Opinión

Útiles después de muertos

Mi tesis, basada en la cronología de los hechos, fotos, videos y mi vivencia como presidente de la sociedad de alumnos de la Escuela Libre de Derecho en 1968, es que los aproximadamente 30 jóvenes asesinados en la plaza de Tlatelolco en el 68 fueron sacrificados por una célula conformada por el mismo grupo de sus líderes. Desde las alturas de un edificio dispararon con una ametralladora a estudiantes y soldados, que todavía se hallaban en la plaza, una vez terminado el mitin y ya se habían retirado los líderes que hablaron. Ver “Tlatelolco 68: 46 años de mitos”: http://bit.ly/1tijU4V.

Demuestro con fotografías y documentos en el libro “Porque Chiapas”, que el grupo de guerrilleros que en enero de 1994 disparó a un cuartel del ejército, en su retirada, al enfrentarse a los soldados, colocaron indígenas con palos en forma de rifles al frente para crear víctimas. Ningún guerrillero bien armado, entrenado y con vestimenta diferente a la de los indígenas, murió en ese enfrentamiento. Ver fotos en: http://bit.ly/1sJmMqL.

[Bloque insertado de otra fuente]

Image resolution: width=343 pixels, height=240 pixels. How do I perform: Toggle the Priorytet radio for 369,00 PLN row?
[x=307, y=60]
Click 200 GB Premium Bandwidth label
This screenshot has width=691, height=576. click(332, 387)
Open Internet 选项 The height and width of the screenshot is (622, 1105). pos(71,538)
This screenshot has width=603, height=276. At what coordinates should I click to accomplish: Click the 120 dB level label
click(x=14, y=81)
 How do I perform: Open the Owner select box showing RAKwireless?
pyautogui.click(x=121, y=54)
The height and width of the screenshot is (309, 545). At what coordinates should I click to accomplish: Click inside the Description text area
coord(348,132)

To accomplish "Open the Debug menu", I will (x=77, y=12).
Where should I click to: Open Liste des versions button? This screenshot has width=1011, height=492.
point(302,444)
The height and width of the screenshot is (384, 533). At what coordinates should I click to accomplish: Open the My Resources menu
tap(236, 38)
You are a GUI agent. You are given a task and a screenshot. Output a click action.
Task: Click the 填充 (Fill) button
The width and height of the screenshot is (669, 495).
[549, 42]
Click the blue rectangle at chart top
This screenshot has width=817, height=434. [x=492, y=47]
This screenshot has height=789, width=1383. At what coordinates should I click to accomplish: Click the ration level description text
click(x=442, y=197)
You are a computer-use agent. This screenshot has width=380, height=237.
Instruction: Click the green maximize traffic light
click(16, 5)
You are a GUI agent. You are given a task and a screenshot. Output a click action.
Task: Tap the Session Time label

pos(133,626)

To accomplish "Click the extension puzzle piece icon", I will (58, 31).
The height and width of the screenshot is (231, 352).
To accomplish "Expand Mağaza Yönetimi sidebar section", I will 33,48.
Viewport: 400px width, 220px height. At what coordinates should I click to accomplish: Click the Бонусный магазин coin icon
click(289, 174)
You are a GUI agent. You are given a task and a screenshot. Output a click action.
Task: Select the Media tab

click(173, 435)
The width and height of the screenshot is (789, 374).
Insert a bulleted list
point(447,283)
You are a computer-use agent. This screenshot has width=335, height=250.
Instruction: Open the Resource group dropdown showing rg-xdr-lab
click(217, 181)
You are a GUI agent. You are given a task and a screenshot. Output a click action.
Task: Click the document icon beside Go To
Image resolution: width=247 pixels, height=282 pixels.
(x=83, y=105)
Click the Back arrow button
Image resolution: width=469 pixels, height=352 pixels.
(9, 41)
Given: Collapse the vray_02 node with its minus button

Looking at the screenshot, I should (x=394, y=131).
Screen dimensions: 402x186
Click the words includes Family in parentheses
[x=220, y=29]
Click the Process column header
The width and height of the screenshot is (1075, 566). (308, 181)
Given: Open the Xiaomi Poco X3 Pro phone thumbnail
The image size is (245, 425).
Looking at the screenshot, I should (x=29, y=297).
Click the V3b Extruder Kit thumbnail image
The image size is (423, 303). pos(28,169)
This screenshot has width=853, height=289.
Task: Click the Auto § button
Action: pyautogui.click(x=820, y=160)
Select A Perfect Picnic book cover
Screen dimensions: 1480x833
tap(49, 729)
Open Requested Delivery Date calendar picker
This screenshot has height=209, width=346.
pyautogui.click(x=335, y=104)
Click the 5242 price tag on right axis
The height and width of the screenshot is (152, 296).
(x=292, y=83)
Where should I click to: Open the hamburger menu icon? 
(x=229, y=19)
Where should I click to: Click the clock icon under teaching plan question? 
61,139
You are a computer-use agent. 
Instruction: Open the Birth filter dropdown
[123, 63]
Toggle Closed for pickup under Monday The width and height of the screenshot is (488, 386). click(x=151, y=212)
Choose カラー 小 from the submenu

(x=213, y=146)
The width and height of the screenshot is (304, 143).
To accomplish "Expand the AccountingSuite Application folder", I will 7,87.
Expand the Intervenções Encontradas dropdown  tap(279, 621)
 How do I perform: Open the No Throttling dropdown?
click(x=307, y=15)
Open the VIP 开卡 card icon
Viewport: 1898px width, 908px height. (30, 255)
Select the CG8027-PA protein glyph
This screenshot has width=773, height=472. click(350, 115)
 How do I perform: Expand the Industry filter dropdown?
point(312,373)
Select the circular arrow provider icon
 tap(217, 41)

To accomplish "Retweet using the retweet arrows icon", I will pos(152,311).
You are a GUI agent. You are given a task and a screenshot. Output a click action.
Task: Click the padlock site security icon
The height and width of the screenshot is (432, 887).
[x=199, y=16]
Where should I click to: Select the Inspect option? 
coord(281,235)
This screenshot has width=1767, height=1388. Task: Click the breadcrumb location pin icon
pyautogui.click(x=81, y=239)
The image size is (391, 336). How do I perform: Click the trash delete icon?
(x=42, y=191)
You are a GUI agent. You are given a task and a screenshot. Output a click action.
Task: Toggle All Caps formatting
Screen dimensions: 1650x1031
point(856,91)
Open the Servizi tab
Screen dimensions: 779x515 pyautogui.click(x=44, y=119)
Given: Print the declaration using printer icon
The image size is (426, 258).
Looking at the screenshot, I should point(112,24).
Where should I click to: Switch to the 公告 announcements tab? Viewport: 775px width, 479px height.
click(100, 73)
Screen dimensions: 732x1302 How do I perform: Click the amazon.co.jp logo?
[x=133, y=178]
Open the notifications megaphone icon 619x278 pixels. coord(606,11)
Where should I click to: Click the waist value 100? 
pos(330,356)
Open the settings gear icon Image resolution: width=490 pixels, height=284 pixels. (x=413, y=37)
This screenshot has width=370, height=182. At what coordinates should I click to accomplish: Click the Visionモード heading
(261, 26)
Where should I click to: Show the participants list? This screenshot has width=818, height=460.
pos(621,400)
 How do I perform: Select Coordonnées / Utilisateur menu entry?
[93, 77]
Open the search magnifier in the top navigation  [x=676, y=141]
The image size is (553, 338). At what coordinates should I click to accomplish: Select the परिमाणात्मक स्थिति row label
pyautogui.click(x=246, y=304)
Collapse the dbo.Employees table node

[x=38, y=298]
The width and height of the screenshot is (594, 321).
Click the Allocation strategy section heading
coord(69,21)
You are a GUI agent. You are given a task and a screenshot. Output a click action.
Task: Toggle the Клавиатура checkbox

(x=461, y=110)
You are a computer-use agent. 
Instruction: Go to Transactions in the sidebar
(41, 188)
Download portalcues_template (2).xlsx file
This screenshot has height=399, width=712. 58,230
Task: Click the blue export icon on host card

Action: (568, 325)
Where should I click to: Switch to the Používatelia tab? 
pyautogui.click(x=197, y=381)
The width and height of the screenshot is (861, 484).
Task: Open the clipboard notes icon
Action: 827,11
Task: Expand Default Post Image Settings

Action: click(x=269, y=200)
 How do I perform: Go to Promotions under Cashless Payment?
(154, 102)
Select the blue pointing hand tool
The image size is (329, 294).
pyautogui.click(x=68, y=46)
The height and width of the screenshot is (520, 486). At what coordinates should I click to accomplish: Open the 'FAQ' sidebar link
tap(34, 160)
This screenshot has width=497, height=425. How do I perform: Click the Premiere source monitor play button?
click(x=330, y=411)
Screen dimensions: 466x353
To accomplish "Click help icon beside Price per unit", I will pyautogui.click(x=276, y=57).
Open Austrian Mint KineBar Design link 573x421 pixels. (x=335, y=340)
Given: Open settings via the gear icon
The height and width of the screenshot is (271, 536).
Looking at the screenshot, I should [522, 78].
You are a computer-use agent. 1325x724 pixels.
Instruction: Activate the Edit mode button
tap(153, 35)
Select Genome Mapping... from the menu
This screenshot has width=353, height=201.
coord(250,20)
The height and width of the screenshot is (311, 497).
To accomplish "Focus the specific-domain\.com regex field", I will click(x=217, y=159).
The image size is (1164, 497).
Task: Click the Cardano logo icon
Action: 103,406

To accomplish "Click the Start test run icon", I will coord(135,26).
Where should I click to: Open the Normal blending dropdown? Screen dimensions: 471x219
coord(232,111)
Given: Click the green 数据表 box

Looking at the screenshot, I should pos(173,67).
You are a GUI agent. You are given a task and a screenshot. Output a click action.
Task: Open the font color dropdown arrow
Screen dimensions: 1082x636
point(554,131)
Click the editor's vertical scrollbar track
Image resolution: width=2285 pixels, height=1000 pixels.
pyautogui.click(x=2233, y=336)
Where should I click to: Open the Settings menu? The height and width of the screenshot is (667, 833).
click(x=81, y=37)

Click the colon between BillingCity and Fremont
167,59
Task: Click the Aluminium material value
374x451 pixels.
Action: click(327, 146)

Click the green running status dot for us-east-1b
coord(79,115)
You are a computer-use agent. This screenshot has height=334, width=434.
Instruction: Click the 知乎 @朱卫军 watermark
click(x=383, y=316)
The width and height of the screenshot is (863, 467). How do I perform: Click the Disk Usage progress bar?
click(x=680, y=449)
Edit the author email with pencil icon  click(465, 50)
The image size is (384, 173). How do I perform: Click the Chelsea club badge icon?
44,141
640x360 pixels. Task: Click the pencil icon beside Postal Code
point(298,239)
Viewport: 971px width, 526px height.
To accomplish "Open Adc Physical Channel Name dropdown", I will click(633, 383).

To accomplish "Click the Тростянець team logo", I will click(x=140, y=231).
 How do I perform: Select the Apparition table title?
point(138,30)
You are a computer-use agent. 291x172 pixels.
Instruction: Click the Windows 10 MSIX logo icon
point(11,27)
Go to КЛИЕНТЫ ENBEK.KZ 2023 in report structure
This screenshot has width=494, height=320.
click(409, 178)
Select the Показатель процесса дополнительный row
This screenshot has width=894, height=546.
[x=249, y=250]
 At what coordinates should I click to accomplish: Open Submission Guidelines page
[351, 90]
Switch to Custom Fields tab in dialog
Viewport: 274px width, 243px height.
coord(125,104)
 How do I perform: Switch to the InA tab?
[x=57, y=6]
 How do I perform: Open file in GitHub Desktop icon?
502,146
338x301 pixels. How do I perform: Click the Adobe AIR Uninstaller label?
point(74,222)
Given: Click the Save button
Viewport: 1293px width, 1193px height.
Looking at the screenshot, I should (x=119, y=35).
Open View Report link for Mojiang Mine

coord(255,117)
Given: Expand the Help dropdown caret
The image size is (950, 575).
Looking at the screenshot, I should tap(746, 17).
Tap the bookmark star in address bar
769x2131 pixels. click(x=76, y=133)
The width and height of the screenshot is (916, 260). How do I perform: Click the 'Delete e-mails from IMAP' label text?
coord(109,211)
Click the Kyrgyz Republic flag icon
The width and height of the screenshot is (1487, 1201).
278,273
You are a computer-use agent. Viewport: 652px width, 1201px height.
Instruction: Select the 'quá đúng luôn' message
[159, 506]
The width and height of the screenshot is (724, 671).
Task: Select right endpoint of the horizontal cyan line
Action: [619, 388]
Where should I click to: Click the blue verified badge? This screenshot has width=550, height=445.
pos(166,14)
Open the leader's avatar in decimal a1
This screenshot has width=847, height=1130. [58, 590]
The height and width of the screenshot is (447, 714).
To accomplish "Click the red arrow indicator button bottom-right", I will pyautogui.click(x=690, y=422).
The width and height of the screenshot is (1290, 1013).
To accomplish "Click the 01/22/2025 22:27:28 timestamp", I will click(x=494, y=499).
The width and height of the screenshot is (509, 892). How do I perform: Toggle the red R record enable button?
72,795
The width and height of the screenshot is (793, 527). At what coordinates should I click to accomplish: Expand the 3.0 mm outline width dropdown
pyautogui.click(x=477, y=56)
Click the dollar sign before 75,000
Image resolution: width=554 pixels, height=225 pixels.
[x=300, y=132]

Para conocer todas las causas de la injustificable y cruel matanza de 43 estudiantes de la normal rural de izquierda en Ayotzinapa, conocida por su radicalismo y enseñanzas del marxismo-leninismo, de donde salieron los guerrilleros Lucio Cabañas y Genaro Vázquez, es indispensable investigar porqué los líderes radicales de esa institución, teóricamente educativa, decidieron secuestrar camiones y enviar en la tarde noche del 26 de septiembre a un grupo de jóvenes hacia un municipio a 260 kilómetros de distancia y 3 horas y media en camión, sin ningún motivo académico o relacionado con el objetivo de una normal que forma maestros para educar a los niños.

Condenamos, como la mayoría de los mexicanos, la masacre de esos jóvenes estudiantes en medio de una guerra entre grupos criminales, en los que estaban presuntamente inmiscuidos funcionarios de un partido de izquierda. La interrogante es porqué el “comité” directivo de esa normal mandó a los estudiantes al matadero. Mientras no den una explicación creíble y fundamentada de para qué enviaron a Iguala a esos jóvenes en camiones secuestrados, sabiendo el peligro que corrían, que culminó con su muerte, cabe la hipótesis que fue para darle vida a su movimiento radical, para hacerlos “útiles después de muertos”, frase con la que Carlos Manuel Pellecer tituló la novela publicada a finales de los años 60, donde describe las obscuras estrategias en esos tiempos del partido comunista cubano.